Andi Magenheimer
Born in Connecticut in 1984, Andi Magenheimer earned her BFA from The School of Visual Arts, NYC and her MA in Painting from the Royal College of Art. She has exhibited widely in recent years, with solo shows in New York, Los Angeles and London.
Over the past five years, artist, and musician Andi Magenheimer has lived and worked between London, Los Angeles and New York. This peripatetic lifestyle is reflected in the diversity of subjects she introduces into her paintings and drawings, and in her music, which she performs under the name ‘Dusty Miller’. Magenheimer’s spirited sense of humour and razor-sharp use of language are evident across art forms, whether in Self-Portrait as a Ham Sandwich (2017), or in the ‘sad cowboy’ songs she writes. Mindful of the conventions of painterly style and subject matter, she gleefully flouts aesthetic tropes and breathes new life into tired clichés.
The Quietus © Ellen Mara De Wachter 2017
“I gather ideas every morning by looking at quite a wide range of news sources, from the BBC to Huffington Post to the New York Times or the Guardian. That informs my general cynicism! And then I have lots of coffee and I start combining ideas and trying to get, if not happy, then at least to be doing something until I can process it all. At the moment I am interested in skeletons, and I’m trying to push skeletons into being surprising and stupid and funny all at the same time. They are definitely overused as an art trope, not least with the memento mori device, but I think it is interesting to try to have the moment of death be a moment of surprise. People either take it too seriously or not seriously enough and there’s got to be a third way that involves jokes – for example, the animated skeletons in early cartoons.”
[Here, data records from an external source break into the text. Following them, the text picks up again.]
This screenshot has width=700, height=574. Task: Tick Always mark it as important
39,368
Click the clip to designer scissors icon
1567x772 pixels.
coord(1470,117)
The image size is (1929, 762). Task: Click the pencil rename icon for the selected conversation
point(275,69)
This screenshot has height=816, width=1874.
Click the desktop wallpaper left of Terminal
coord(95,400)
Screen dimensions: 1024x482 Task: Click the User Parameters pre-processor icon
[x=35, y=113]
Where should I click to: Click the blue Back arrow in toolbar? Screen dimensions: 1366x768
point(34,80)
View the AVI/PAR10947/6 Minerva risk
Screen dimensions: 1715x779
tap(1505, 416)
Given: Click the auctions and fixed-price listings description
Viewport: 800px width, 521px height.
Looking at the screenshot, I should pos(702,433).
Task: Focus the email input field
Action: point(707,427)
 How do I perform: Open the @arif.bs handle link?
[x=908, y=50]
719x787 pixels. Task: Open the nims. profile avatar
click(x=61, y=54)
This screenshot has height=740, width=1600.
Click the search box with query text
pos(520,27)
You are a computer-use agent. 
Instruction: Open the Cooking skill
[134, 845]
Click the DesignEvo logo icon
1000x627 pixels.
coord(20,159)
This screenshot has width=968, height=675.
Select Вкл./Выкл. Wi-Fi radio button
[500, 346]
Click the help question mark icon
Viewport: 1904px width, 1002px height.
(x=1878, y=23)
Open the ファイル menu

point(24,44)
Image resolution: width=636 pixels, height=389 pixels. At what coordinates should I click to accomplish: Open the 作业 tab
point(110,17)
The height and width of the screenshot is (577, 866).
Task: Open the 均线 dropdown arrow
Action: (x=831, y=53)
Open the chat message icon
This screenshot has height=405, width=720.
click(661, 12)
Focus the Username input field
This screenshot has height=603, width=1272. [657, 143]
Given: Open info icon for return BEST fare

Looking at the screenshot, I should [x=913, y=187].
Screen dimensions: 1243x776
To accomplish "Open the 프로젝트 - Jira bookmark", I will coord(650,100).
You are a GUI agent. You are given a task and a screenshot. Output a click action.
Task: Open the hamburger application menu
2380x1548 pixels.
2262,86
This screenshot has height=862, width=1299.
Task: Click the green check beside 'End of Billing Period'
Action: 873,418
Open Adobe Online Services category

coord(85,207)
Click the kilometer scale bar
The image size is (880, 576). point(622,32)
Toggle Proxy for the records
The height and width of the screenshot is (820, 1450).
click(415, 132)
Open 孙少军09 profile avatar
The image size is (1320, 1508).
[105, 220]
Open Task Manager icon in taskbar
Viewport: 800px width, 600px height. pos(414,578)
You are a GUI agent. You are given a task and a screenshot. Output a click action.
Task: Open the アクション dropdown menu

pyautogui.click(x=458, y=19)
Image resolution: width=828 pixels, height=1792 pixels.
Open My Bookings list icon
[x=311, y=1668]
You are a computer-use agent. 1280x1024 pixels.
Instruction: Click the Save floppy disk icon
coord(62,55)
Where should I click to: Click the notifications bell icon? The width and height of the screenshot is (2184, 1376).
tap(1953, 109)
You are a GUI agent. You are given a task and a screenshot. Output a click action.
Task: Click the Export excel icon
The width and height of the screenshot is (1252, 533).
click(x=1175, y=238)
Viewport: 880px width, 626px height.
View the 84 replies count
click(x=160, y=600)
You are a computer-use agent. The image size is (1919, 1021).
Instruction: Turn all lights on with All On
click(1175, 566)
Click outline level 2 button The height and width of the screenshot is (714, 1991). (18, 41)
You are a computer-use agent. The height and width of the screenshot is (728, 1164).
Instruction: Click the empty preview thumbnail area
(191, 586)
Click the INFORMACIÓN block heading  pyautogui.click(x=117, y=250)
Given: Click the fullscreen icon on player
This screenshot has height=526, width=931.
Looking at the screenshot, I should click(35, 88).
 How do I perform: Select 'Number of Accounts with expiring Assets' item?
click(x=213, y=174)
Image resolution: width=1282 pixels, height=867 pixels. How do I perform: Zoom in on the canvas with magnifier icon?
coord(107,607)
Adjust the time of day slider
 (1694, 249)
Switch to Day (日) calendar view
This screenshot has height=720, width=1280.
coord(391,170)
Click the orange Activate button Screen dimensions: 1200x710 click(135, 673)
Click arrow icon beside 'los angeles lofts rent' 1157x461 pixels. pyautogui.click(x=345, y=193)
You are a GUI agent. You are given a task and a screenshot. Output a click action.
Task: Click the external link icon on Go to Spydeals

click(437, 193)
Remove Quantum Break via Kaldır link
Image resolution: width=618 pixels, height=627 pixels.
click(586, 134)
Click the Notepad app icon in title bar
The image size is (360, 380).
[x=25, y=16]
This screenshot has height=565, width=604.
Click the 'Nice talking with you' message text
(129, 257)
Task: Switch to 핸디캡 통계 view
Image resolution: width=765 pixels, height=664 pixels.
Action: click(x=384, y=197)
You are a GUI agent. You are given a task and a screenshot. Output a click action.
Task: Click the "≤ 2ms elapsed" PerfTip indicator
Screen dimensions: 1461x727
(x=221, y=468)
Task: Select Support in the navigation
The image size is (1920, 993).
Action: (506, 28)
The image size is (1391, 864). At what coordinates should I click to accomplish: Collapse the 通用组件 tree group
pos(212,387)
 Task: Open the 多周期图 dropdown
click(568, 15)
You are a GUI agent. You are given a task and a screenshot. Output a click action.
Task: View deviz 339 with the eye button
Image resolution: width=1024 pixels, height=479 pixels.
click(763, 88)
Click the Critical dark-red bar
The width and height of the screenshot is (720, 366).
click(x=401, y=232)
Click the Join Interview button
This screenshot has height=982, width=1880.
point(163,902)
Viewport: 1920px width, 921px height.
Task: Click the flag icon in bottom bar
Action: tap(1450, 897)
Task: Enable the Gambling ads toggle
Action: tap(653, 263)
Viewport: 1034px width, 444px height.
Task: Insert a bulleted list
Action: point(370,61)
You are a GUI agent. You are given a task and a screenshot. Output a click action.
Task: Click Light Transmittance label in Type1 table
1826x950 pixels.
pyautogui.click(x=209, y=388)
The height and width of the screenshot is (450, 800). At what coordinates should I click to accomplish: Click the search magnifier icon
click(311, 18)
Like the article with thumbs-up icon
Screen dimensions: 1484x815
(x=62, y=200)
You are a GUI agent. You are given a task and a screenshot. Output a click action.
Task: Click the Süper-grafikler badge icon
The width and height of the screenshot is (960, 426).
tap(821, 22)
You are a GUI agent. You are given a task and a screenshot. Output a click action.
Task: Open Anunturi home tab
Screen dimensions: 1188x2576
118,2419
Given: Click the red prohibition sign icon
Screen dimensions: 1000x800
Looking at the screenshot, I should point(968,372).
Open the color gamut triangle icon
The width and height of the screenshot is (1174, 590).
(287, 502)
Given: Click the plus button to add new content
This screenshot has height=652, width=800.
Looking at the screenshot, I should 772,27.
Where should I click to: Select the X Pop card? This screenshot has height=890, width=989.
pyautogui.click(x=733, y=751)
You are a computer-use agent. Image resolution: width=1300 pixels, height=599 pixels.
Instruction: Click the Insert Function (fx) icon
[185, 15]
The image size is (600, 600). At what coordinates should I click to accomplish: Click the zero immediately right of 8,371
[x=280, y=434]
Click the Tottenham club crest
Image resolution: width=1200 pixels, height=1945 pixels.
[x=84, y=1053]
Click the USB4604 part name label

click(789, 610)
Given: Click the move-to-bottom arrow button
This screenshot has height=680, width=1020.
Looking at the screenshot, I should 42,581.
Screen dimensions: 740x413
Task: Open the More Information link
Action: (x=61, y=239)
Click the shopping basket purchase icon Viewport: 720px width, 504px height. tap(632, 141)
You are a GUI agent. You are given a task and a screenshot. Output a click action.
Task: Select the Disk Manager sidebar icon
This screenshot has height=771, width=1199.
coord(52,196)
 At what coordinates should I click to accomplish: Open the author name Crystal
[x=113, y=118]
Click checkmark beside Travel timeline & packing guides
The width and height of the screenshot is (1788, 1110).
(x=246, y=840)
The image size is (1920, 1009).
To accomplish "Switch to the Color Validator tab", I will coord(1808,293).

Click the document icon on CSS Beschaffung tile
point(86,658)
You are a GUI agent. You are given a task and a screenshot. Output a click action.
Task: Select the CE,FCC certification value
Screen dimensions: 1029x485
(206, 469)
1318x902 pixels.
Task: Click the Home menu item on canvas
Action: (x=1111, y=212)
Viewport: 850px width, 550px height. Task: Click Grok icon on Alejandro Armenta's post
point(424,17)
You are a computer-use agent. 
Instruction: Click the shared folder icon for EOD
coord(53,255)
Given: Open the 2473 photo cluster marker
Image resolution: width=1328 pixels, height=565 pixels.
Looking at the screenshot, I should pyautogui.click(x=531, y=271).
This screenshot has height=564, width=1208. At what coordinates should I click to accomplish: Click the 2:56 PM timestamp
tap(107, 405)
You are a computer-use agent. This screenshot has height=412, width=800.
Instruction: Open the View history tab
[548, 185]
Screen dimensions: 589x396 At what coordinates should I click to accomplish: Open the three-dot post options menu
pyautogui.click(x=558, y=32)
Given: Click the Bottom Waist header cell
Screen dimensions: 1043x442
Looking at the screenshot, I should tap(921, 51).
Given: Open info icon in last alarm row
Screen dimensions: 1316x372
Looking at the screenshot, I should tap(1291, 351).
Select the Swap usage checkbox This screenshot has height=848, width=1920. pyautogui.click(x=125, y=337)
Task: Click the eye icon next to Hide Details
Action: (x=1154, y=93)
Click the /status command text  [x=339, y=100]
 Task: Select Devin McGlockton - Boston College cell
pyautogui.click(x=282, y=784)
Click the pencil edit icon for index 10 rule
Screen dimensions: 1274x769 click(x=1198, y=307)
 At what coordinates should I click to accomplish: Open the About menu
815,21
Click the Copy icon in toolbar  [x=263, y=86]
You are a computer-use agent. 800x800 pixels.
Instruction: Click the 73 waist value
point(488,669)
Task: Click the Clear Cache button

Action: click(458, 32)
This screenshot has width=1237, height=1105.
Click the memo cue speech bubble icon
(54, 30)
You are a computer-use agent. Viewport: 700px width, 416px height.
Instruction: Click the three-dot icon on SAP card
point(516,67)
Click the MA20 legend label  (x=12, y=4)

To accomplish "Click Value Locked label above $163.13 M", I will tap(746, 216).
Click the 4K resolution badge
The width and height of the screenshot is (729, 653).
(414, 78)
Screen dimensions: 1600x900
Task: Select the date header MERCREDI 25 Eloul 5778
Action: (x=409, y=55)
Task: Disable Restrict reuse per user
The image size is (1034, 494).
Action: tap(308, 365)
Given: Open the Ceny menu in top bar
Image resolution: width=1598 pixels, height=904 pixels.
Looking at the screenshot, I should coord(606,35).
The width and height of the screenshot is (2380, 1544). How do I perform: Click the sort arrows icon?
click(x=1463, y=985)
The Quietus © Andi Magenheimer 2017
“There is a sense of faith in her sustained expression and in her restless quest to find a place and a venue. Her life on the internet and in actual spaces give the sense of a presence that also finds some company in Leon Kossoff, Lucien Freud, Francis Bacon, and Damien Hirst, and perhaps even reaches back to James Dean... Perhaps too she is kindred spirits with Judy Pfaff and Louisa Chase, Joan Brown, Gloria Stettheimer, Kyle Staver, and Katherine Bradford in her spirit of exuberance and playfulness. The dynamism of her appearances in video, online, in exhibitions, has an edgey, searching, thrill-of-the-ride aspect, a kind of on-going Day of the Dead parade, especially in the recent images from Sensei Gallery.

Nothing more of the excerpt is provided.